Yargıtay kararları, zincirleme suçun uygulanmasında bazı ölçütler getirmiştir. En önemlisi, “aynı suç işleme kararı” kavramının yorumudur. Yargıtay’a göre zincirleme suçun oluşabilmesi için failin eylemlerini kanunun aynı hükmünü birçok kez ihlal etme yönünde önceden verdiği genel bir plan dahilinde işlemesi gerekir. Eğer fail fırsat buldukça suç işliyorsa ve eylemler arasında uzun süreler varsa, bu ayrı ayrı suç kararları olarak görülür ve zincirleme uygulaması yapılmaz. Ayrıca Yargıtay, zincirleme suçun bir istisna olduğunu, şartları oluşmadıkça geniş yorumlanmaması gerektiğini vurgular. Örneğin kanun, kasten öldürme, yaralama, işkence ve yağma suçlarında (mağdur sayısı ne olursa olsun) zincirleme hükümlerin uygulanamayacağını açıkça belirtmiştir. Sonuç olarak Yargıtay, zincirleme suç hükümlerinin ancak kanunun öngördüğü çerçevede, failin fiilleri arasında yeterli bağlantı bulunduğunda tatbik edilmesi gerektiğini içtihat etmiştir. Aksi halde her suç ayrı değerlendirilmelidir.

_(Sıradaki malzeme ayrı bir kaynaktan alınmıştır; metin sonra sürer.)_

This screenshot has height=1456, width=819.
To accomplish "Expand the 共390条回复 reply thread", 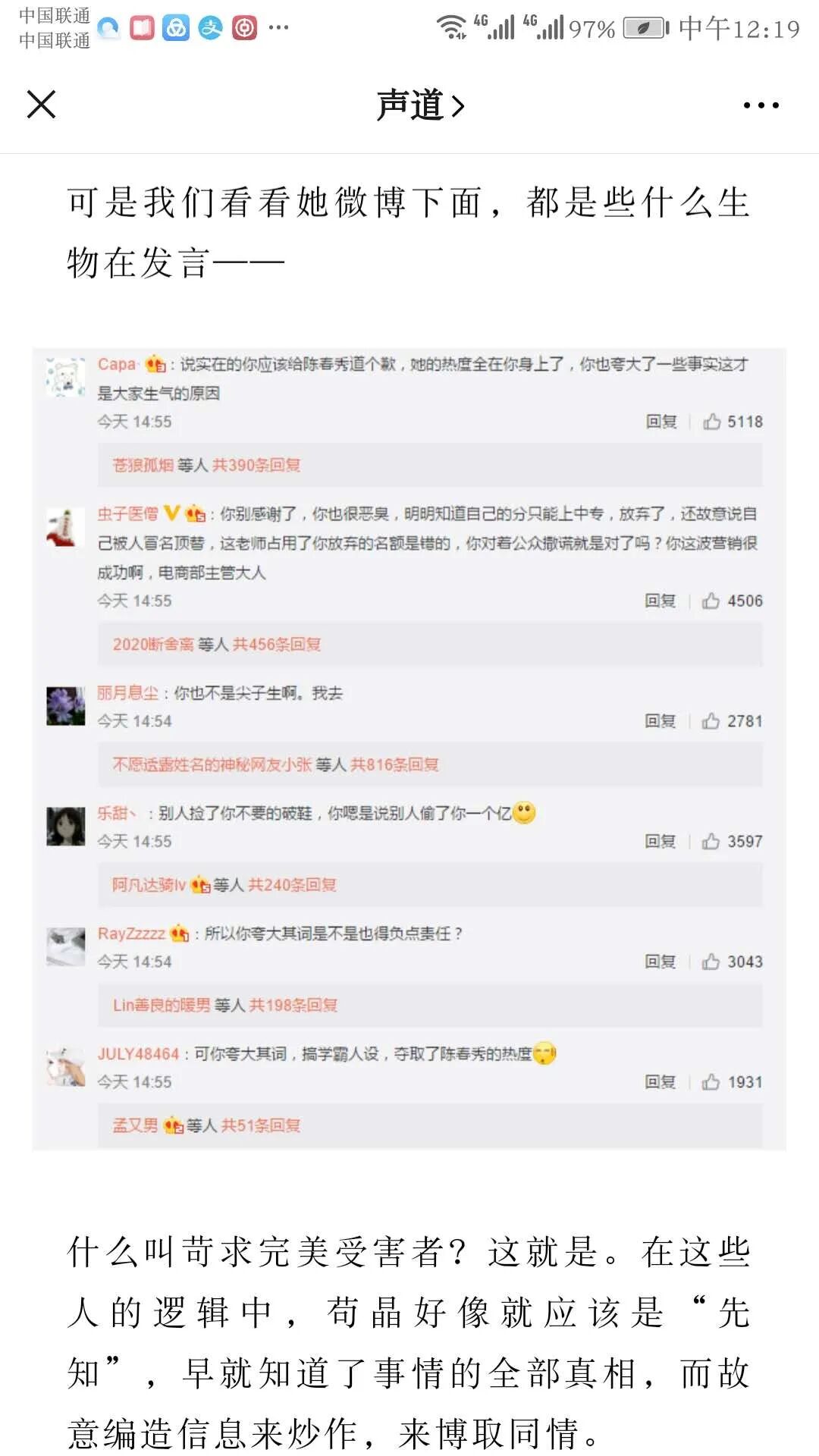I will (x=256, y=465).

Vatandaş için pratik anlam: “Aynı fiil için iki kez ceza alır mıyım?”
Hukukumuzda kimse aynı fiilden dolayı iki kez cezalandırılmaz (ne bis in idem ilkesi). Zincirleme suç uygulaması da aslında bu ilkenin bir yansımasıdır: Birbirine bağlı benzer fiiller tek bir suç kabul edilerek failin ayrı ayrı ceza almasının önüne geçilir. Eğer kişi tek bir plan çerçevesinde aynı suçu birçok defa işlemişse, kural olarak her bir eylem için ayrı dava açılmaz; tek bir dava içinde cezası artırılarak sorumluluk tespit edilir. Bu, vatandaş açısından “aynı iş için iki kez ceza alır mıyım?” endişesini hafifletir. Örneğin beş kez arka arkaya aynı kişiye karşı hakaret eden biri, hakkında zincirleme hakaret suçundan tek bir ceza verilir ve cezası tekrar sayısına göre artırılır. Fail beş ayrı davada beş ceza almış gibi değil, tek davada tek (artırılmış) ceza almış olur. Ancak şunu da unutmamak gerekir: Zincirleme suç kapsamına girmeyen durumlarda (mesela farklı mağdurlara karşı ayrı suçlar) bir fiil için değil ama her bir fiil için ayrı ceza alınabilir. Zincirleme suç, aynı neviden eylemlerin tek bir ceza altında toplanmasını sağlayan bir istisnai kolaylıktır; şartları oluşmadığında kişi işlediği her suç için ayrı ayrı yargılanır ve ceza alır.
Bu yazı, hukuk bilimine katkı sağlamak maksadıyla kaleme alınmıştır.
Her somut olay, kendi özelinde ve koşulları çerçevesinde değerlendirilmelidir.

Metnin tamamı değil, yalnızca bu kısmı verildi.